> _PROMPT_:
Here the job is to repeat the listing exactly, but not the pictures in it.

> _DATASET RECORDS_:
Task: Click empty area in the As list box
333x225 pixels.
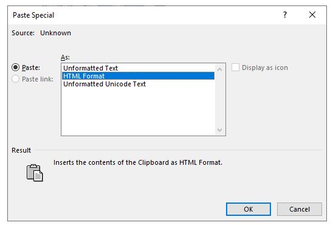Action: tap(138, 111)
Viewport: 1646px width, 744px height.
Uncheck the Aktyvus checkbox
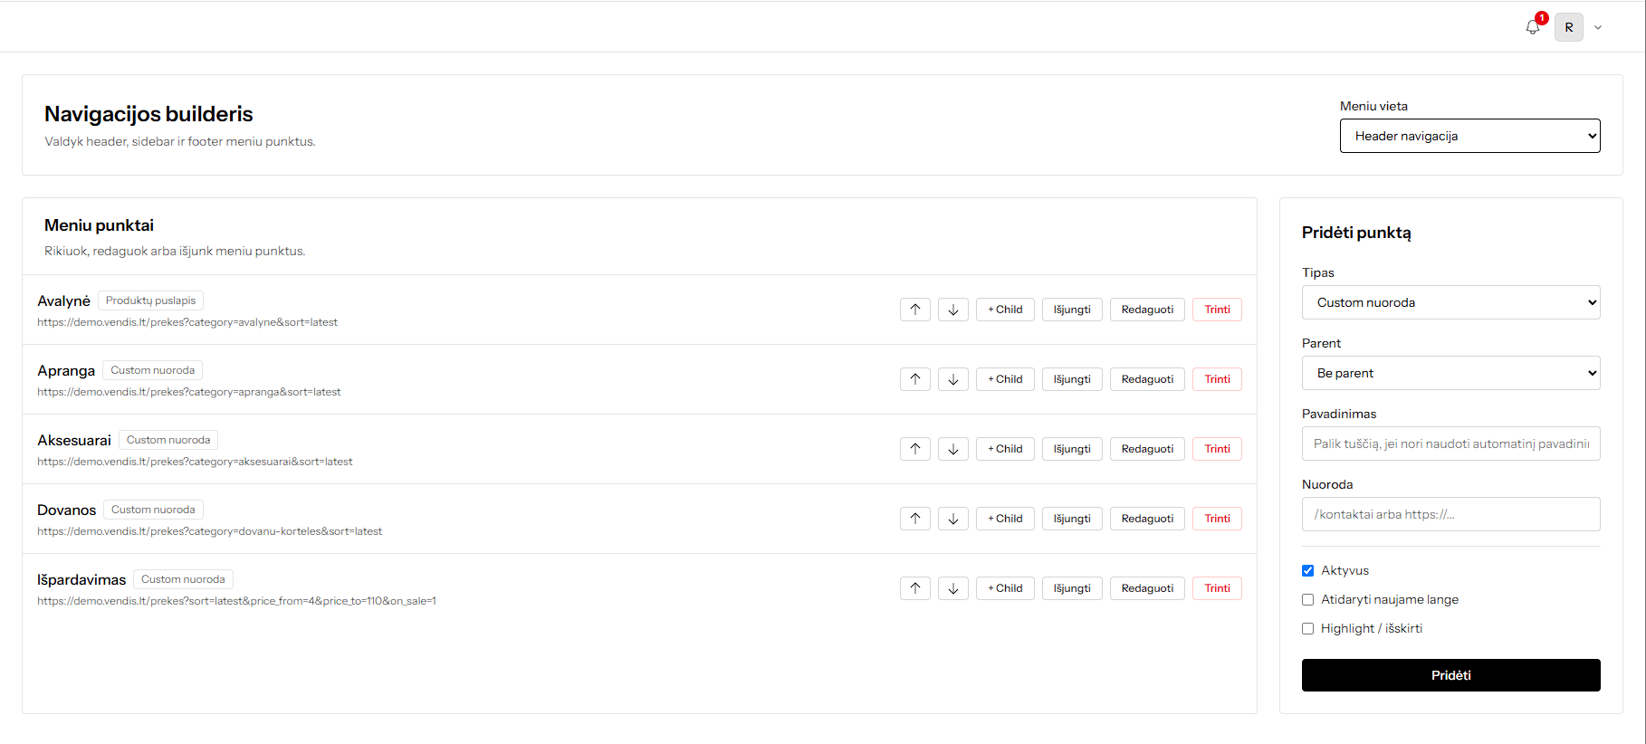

> _REPLY_:
Task: Click empty area in the As list box
333x225 pixels.
Action: tap(138, 111)
Viewport: 1646px width, 744px height.
Uncheck the Aktyvus checkbox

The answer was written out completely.